DeepSeek AI: Success Against Adversities

How often do you hear people complaining about the absence of certain conveniences and facilities that is holding up their progress, peace and happiness? However, the story of a young techie from China who has stunned the world with his AI startup 'DeepSeek', is a solid lesson of innovation and application of mind. It reminds me of the advertisement by a telecom company that stated "An idea can change your life". In fact, DeepSeek's entry has served as an inspiration to India, to create such economically affordable AI models.
In a disclosure that stunned the world and shook up the high end attitude of the Silicon Valley; DeepSeek, a Chinese AI startup founded by 39-year-old, Liang Wenfeng, has emerged as a formidable player in the Artificial Intelligence landscape. DeepSeek has developed an AI model which requires significantly reduced data and at a fraction of the cost. This development has sent shockwaves through Silicon Valley and the global tech community.
DeepSeek is also a case of adversities bringing the best out of you. All because the U.S. put export restrictions on semiconductors to China, the Chinese tech fraternity was forced to be innovative to find out alternatives—and it succeeded. As mentioned on Wikipedia - "The debut of DeepSeek's AI assistant, utilising the V3 model, quickly surpassed OpenAI's ChatGPT as the highest-rated free app on the iOS App Store in the United States. Its chatbot demonstrated capabilities in answering questions, solving logic problems, and writing computer programs on par with other market-leading chatbots. This achievement has been recognised as potentially challenging the global dominance of American AI models."
While the Central Government is gung-ho about the potential of such Indian AI models, a techie geek has tweeted about what stops India from such innovation. He tweeted in a series of tweet and all of which mentioned here: “LLM building is nothing that Indian engineers living in India cannot pull off. Don’t worry about Indians who have left. There are plenty in the country as of today. Then why India does not have foundation models? It is for the same reason India does not have Google or Facebook of its own.
"You need to able to walk before you can run. There is no protected market to practice your craft in early days. You will get replaced by American service providers as they are cheaper and better every single time. That is not the case with Chinese players."
"They have a protected market, and leadership who treats this skillset as existential due to geopolitics. So, even if Chinese models are not good in early days, they will continue to get funding from their conglomerates as well as provincial governments. Darwinian competition ensures best rise to the top."
Recall, DeepSeek took two years to get here without much revenue. They were funded by their parent. Also, most of their engineers are not PhDs. There is nothing that engineers who built Ola, Swiggy, Flipkart, cannot build. Remember, these services are second to none when you compare them to their Bay Area counterparts. Also, don’t trivialise those services; there is brilliant engineering to make them work at the price points at which they work."

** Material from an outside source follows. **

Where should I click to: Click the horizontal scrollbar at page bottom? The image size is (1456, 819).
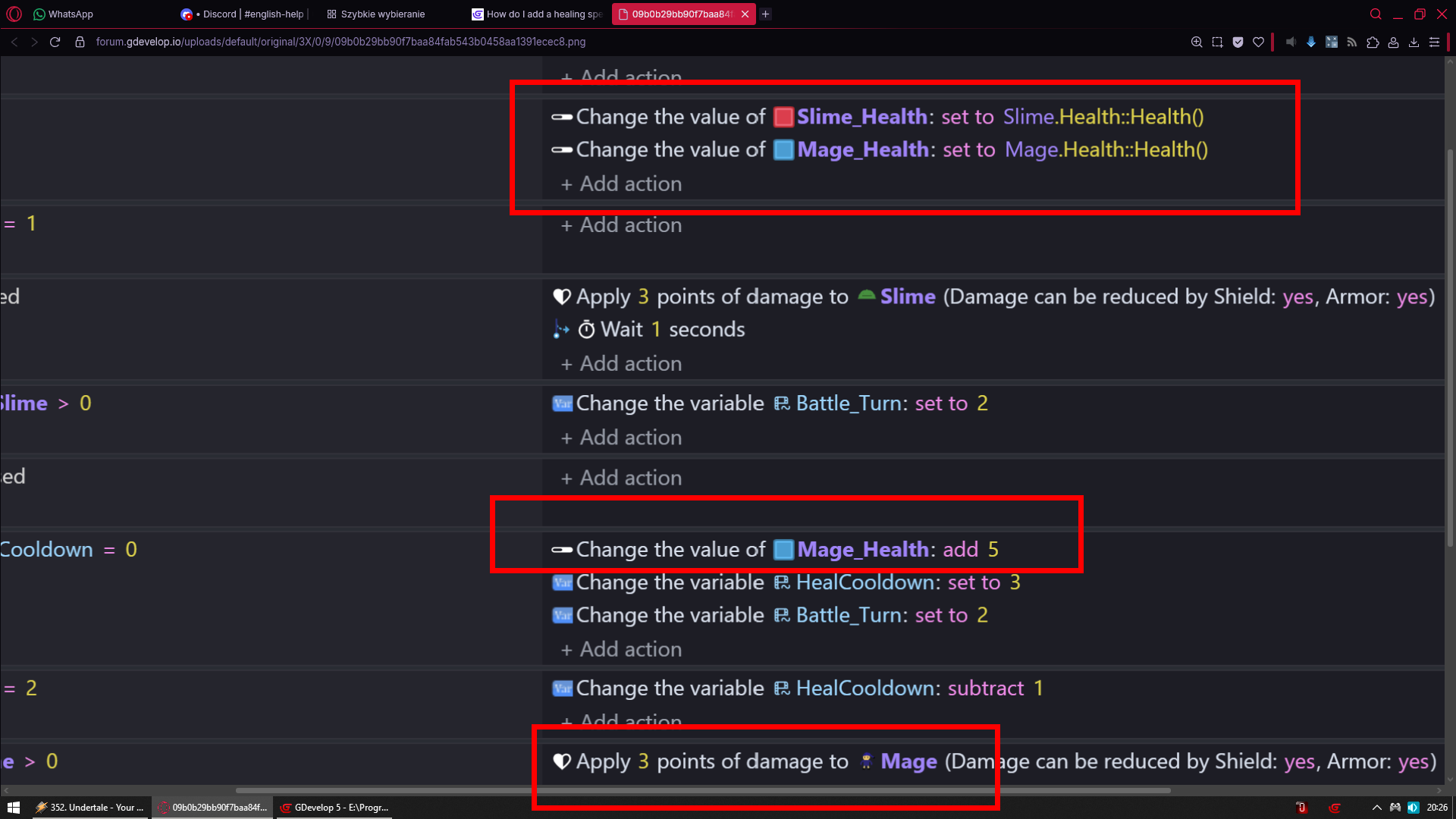point(703,790)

"What we need is a mentality that treats this skillset as existential. We need a national fund that will fund such teams, and the only expected output will be the benchmark performance, with benchmarks becoming harder every six months. No revenue needed to survive for first three years. That money will be loose change for GOI and world’s richest men living in India.”
Remember how Linux has presented a significant challenge to Microsoft by offering a free, open-source operating system alternative to Windows, particularly in the server market, where Linux is often seen as more reliable and cost-effective, forcing Microsoft to adapt its pricing and strategies to compete with the growing popularity of Linux.
An idea, can indeed change your life and the life of the nation.